AUSZUG
+ + + +

So haben sich die Netzwerkideologien der 80er und 90er Jahre auf eine fatale und höchst desillusionierende Weise bewahrheitet. Der haltlose Konsumnachwuchs vernetzt sich in der Markenwelt durch Linklisten, E-Mail-Verzeichnisse und gespeicherte Handynummern. Das ‹Ich› ergibt sich in der Postmoderne aus der Summe aller Passwörter, aller E-Mail-Adressen und aller Pseudonyme in den Chatrooms. Das ‹Ich› wird zum Insgesamt der Benutzerprofile eines einzelnen Menschen. So viel ‹Ich› war nie! Wirklich?

Oder verliert sich das ‹Ich› in dem ungezügelten Austausch von Nichtigkeiten zwischen sinnentleerten Beziehungsknoten und Benutzerprofilen? Müssen wir nicht vielmehr fürchten, daß keine integrative Ebene, keine Selbstreflexivität die Fragmente der Person, die Identitätsflicken mehr zusammen hält? Und muß die durch den Waren- und Kommunikationskonsum definierte Existenz nicht deswegen so überdeutlich zur Schau gestellt werden, da immer mehr Menschen immer weniger bei sich sind? Die Oberfläche ist wichtig: Die Oberfläche der Kleidung und die Oberfläche der Haut. Die Oberflächen.

+ + + +

BEREITGESTELLTES MATERIAL
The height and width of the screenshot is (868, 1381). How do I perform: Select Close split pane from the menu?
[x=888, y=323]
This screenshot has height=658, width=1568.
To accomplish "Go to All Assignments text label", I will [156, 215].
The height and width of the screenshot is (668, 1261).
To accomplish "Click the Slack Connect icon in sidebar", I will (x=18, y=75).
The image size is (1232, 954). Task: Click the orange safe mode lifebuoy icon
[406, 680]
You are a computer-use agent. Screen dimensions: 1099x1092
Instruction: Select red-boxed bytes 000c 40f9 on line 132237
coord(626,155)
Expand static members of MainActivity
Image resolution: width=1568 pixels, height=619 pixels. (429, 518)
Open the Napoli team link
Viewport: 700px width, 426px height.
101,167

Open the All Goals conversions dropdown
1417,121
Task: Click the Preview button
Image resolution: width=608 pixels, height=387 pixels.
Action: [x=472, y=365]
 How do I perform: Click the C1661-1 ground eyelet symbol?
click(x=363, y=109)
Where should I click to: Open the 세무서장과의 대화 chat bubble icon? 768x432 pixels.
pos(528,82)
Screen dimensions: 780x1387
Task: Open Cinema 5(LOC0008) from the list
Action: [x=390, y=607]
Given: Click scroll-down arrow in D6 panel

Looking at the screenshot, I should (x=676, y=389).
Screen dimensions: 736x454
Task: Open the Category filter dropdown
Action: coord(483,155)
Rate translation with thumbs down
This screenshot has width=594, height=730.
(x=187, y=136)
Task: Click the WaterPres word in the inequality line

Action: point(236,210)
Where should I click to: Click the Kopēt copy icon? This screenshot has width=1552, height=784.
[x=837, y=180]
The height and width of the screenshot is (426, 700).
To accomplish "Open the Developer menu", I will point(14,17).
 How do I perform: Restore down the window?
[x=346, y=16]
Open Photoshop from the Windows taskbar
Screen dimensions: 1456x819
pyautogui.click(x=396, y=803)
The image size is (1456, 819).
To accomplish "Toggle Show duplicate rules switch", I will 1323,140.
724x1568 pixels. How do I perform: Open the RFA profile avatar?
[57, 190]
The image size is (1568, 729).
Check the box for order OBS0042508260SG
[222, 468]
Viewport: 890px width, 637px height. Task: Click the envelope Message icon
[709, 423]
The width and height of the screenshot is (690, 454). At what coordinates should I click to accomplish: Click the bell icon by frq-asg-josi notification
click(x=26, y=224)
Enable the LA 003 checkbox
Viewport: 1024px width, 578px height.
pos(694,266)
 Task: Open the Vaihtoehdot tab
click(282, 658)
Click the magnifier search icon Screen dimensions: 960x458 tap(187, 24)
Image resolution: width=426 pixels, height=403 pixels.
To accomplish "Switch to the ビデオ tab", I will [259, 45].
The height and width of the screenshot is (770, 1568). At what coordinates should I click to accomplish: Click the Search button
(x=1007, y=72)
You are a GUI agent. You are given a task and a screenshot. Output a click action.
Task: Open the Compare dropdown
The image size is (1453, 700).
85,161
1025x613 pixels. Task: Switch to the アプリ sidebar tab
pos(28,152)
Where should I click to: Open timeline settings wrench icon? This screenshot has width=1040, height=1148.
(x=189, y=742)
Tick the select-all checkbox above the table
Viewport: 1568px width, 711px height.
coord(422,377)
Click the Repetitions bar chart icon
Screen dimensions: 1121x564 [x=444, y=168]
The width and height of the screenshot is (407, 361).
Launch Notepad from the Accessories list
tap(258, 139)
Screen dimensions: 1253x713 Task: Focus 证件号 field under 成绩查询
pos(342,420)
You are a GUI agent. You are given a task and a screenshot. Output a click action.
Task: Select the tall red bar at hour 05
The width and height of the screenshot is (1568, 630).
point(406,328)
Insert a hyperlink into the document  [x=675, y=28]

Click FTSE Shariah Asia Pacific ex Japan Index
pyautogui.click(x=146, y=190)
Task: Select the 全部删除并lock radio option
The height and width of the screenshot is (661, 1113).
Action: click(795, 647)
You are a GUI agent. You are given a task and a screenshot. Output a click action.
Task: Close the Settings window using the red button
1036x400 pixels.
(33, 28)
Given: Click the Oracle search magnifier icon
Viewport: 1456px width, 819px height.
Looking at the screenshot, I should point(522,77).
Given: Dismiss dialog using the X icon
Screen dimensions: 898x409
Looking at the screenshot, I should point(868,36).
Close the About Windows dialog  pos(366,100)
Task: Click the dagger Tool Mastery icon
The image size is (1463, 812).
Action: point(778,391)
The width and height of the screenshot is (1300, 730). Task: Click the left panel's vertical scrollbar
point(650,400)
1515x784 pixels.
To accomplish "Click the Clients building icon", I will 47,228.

+ + + +

AUFGABENSTELLUNG 1
Bitte schreib den Auszug zu den Netzwerkideologien zwischen „So haben sich“ und „war nie! Wirklich?“ einschließlich neu und setze dabei „Warenwelt“ an die Stelle von „Markenwelt“.
AUFGABENSTELLUNG 2
Erkläre anhand des Auszugs, warum die durch den Waren- und Kommunikationskonsum definierte Existenz so überdeutlich zur Schau gestellt werden muss.

VOLLSTÄNDIGE ANTWORT 1
So haben sich die Netzwerkideologien der 80er und 90er Jahre auf eine fatale und höchst desillusionierende Weise bewahrheitet. Der haltlose Konsumnachwuchs vernetzt sich in der Warenwelt durch Linklisten, E-Mail-Verzeichnisse und gespeicherte Handynummern. Das ‹Ich› ergibt sich in der Postmoderne aus der Summe aller Passwörter, aller E-Mail-Adressen und aller Pseudonyme in den Chatrooms. Das ‹Ich› wird zum Insgesamt der Benutzerprofile eines einzelnen Menschen. So viel ‹Ich› war nie! Wirklich?

VOLLSTÄNDIGE ANTWORT 2
Der Auszug legt als Grund nahe, dass immer mehr Menschen immer weniger bei sich sind. Er formuliert diesen Zusammenhang allerdings als Frage.